## [Problem requirements]
Reproduce every one of the rows below word for word, leaving the pictures out of your answer.

## [Material provided]
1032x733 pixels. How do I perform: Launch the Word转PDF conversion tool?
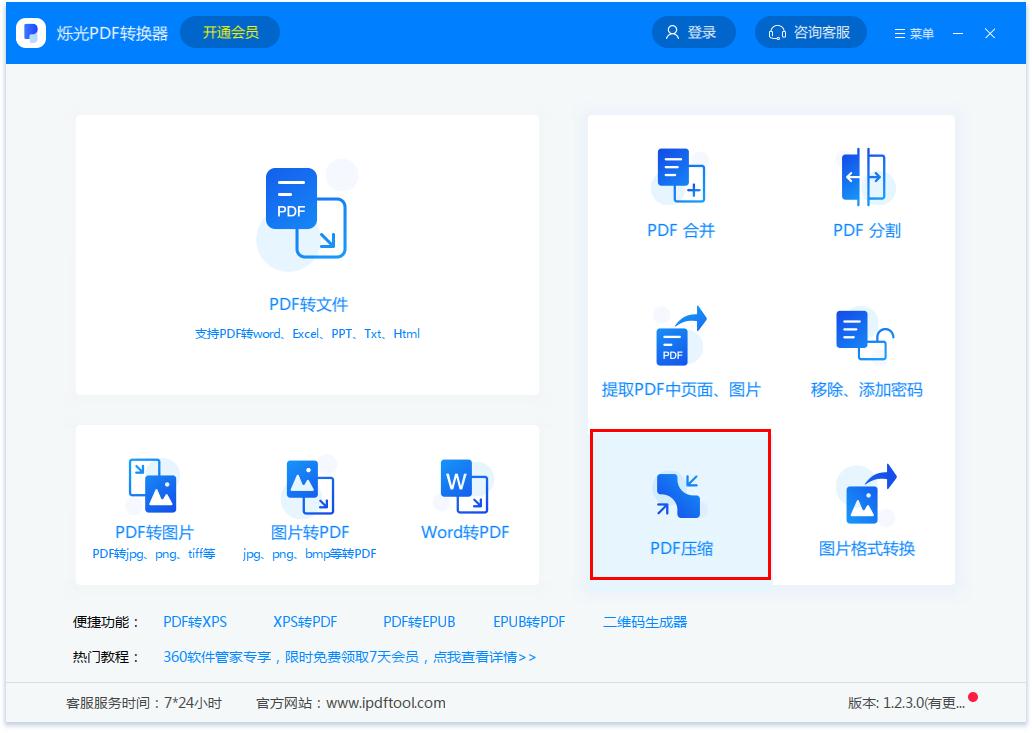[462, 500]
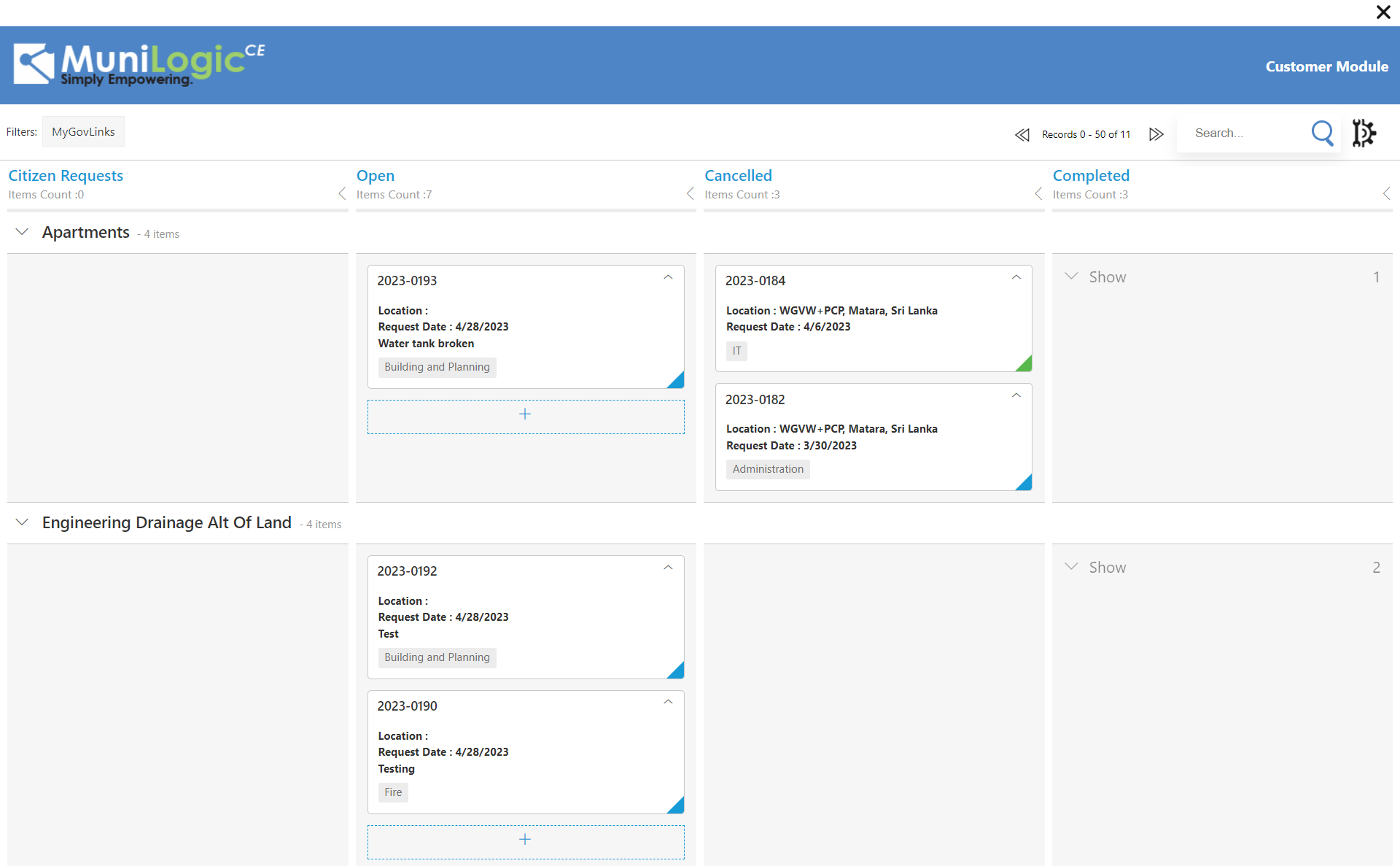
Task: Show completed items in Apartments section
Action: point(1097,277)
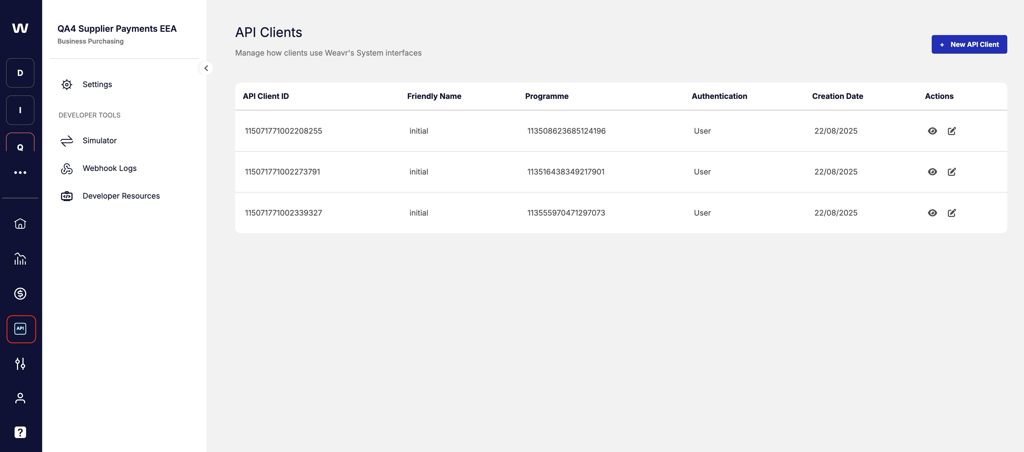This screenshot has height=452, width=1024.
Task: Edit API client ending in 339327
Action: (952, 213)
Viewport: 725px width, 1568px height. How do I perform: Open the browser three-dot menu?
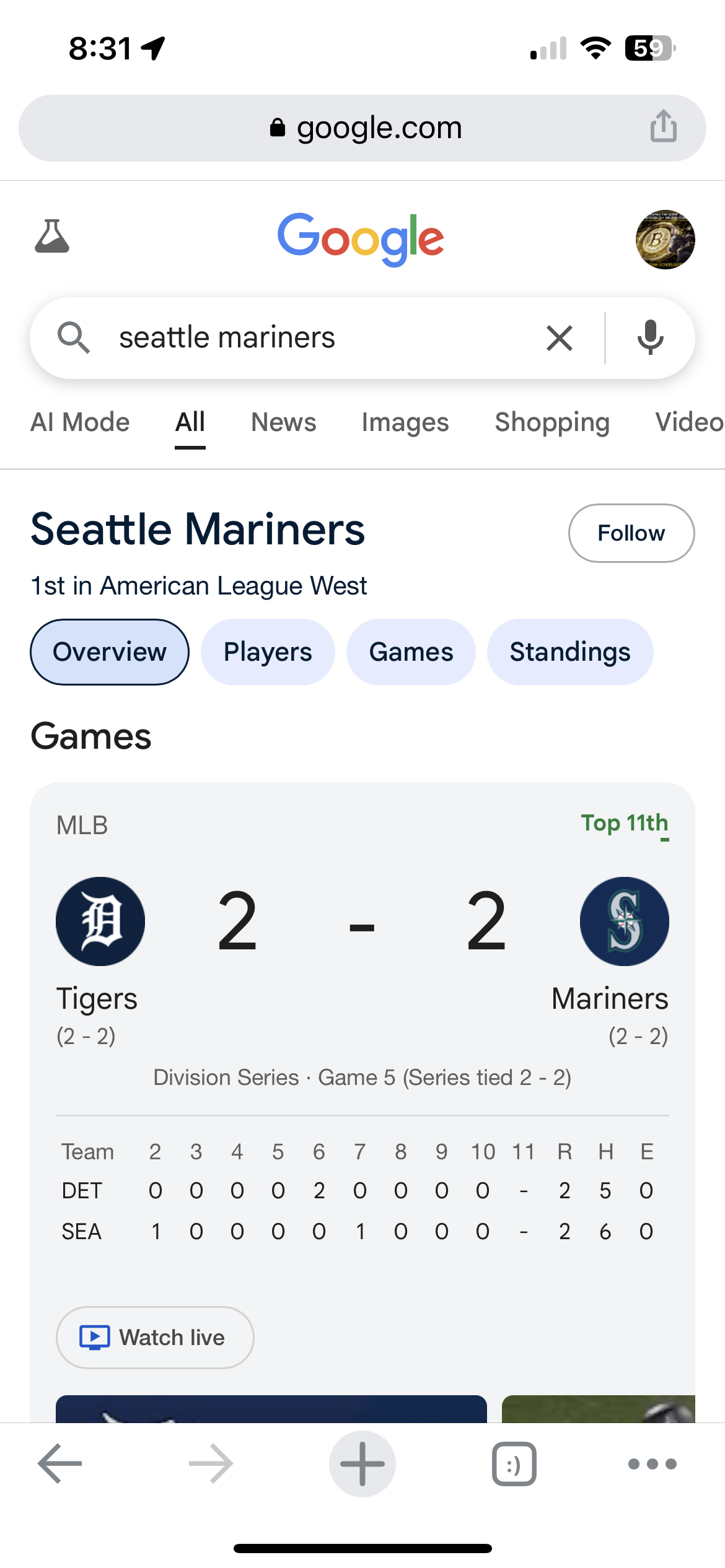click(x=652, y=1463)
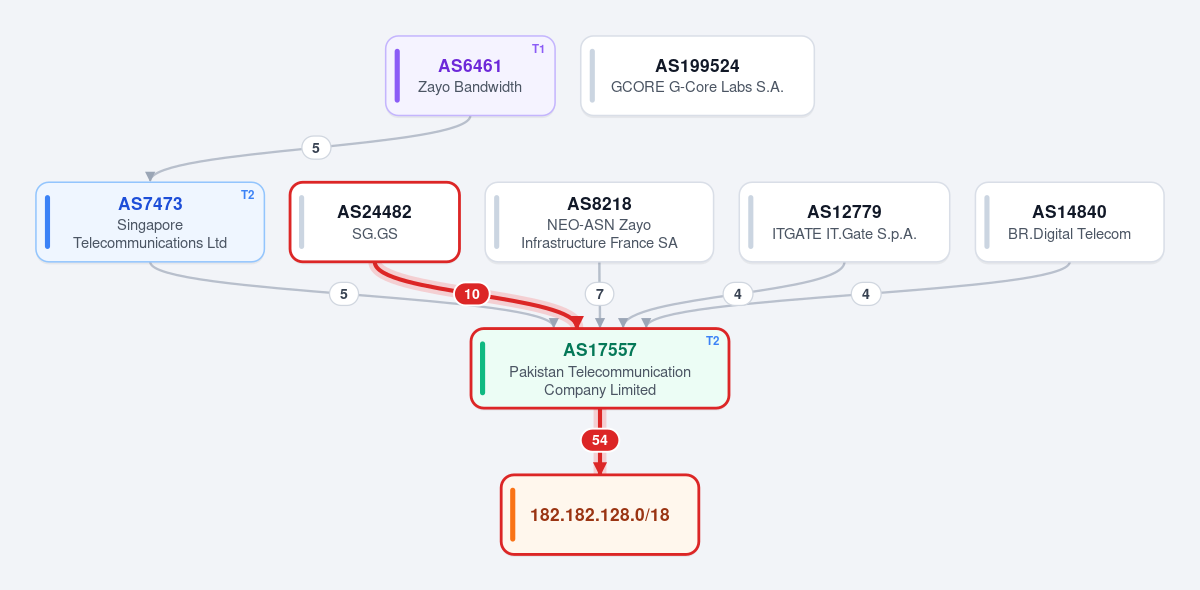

## [Solution]
1032x733 pixels. How do I perform: Launch the Word转PDF conversion tool?
[462, 500]
Task: Show completed items in Apartments section
Action: point(1097,277)
This screenshot has height=452, width=1024.
Task: Edit API client ending in 339327
Action: (952, 213)
Viewport: 725px width, 1568px height. How do I perform: Open the browser three-dot menu?
click(x=652, y=1463)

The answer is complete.